As always it depends. If you are only concerned with memory, yes, you might be able to access a little more memory, but all your pointers are now twice a long so you need more memory!
There are a factors other than using that last 10-15% percent of your RAM which should go into it this decision.
Overall I would say yes, use 64 bit.
Here's why:
Better memory utilization. If you do have memory intensive 32 bit apps, they each get a full 4GB of flat address space. On 32-bit windows the max a 32 bit process can have is 2 GB (without serious tinkering).
Better performance - native 64 bit versions of many CPU/memory intensive apps, 7-zip, winRar, ffmpeg, video rendering or transcoding, etc. have about 10% better performance on the same hardware. But a few apps see the opposite effect, and 32-bit apps have some thunking overhead (which is remarkably minimal considering what is going on.)
drivers are more stable - Most drivers writers had to start over for 64-bit rather than keep porting their old frameworks from previous versions of the windows driver APIs. Also drivers must be signed which provides a higher barrier and better quality.
Security - memory protection features such as ASLR are more robust in 64-bit windows.
Reasons why not:
- 64 bit drivers - You can probably get drivers for almost all modern hardware, but you might have older hardware for which 64-bit drivers are not available. e.g. I have a high-quality flatbed scanner (USB) that happens to be 10 years old. It still works fine, but there are no 64-bit drivers for it and there never will be.
That is about the only reason I would keep a 32-bit machine around.
Embrace the future. 64-bit is definitely the way everything is going. You might as well experience it now.
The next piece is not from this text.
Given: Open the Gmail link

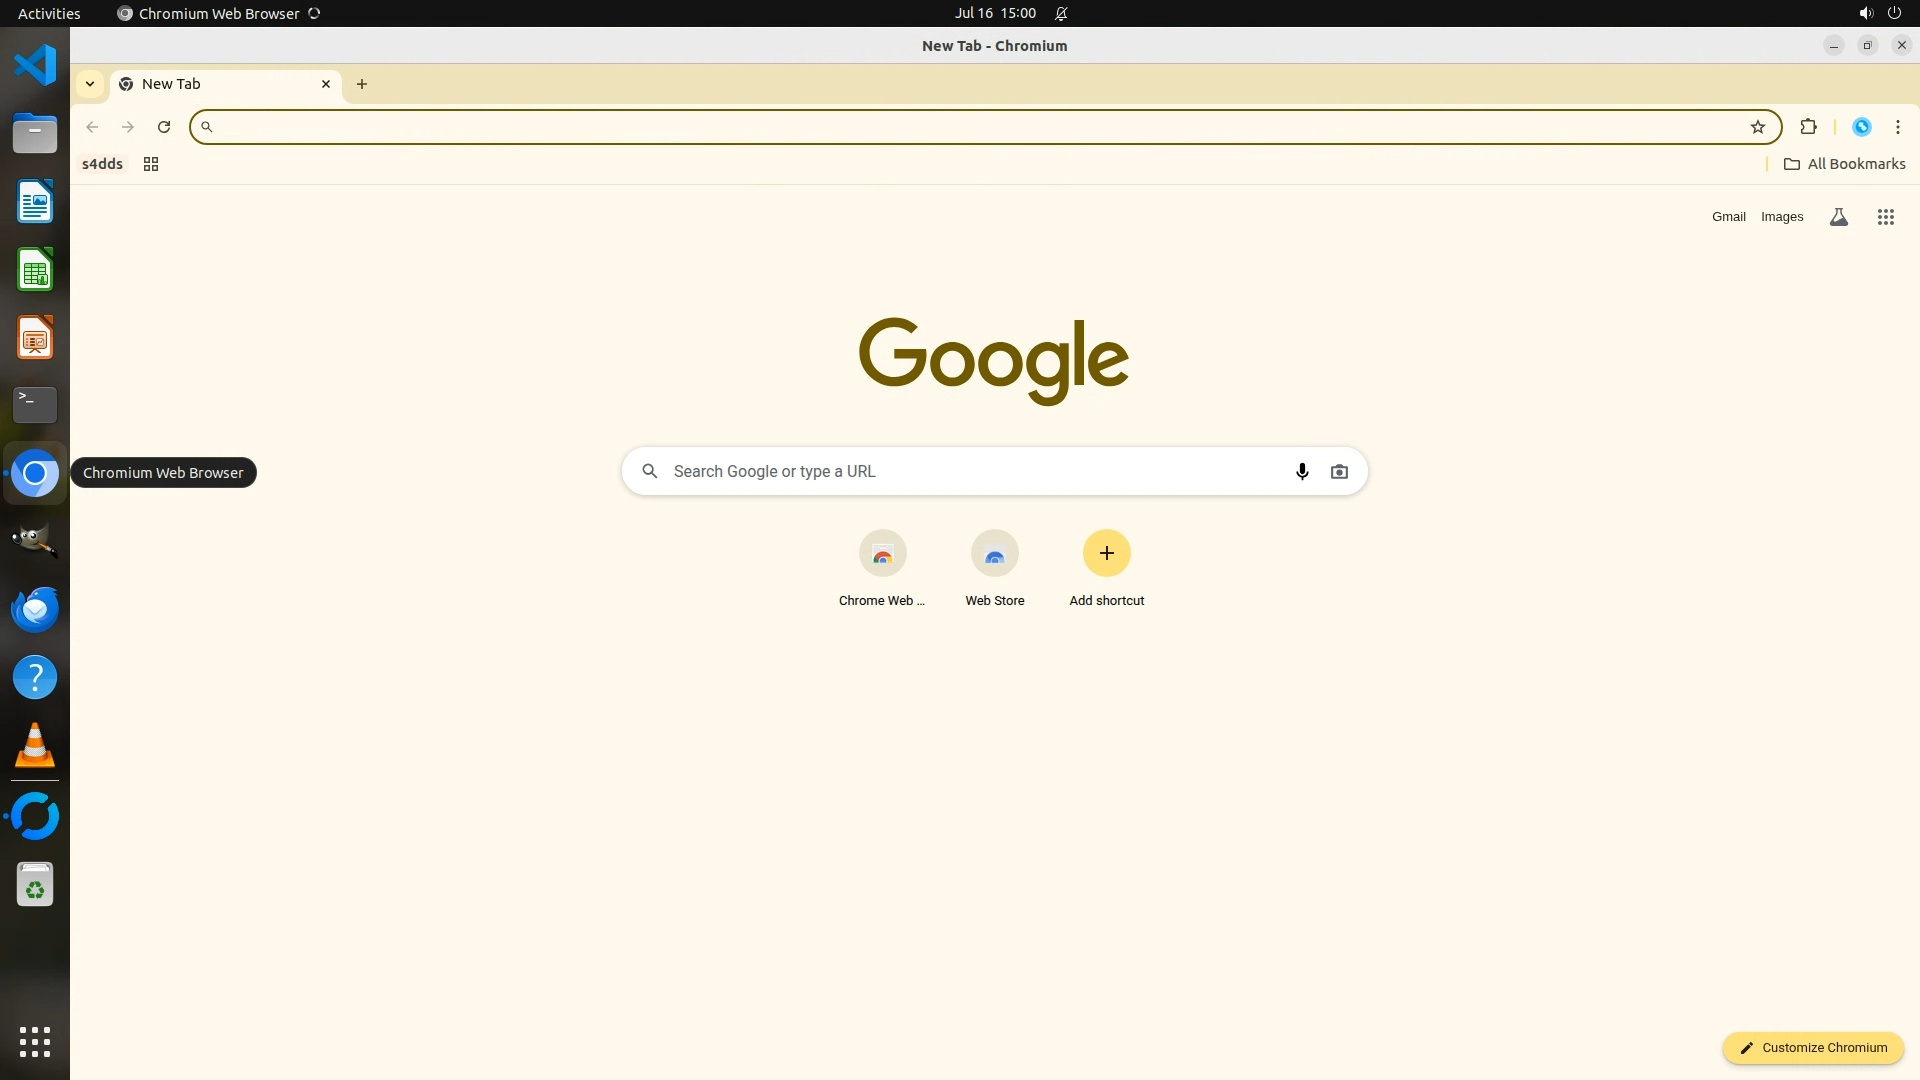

Edit: I forgot one of the most important performance differences: People allways talk about 64-bit memory pointers and capacity, but I hardly ever hear people note that in x64 mode, processors have 16 general-purpose registers instead of just the 4 registers for x86 code!
Registers are the fastest possible memory locations as data has to get into these spots before the processor can actually work with it. Just like on-chip cache, having more makes a big difference -- if the code is compiled to use the additional registers (x64 compiled). This is the reason for the improved performance seen in x64 compilations of 7-zip, winRar, ffmpeg, etc.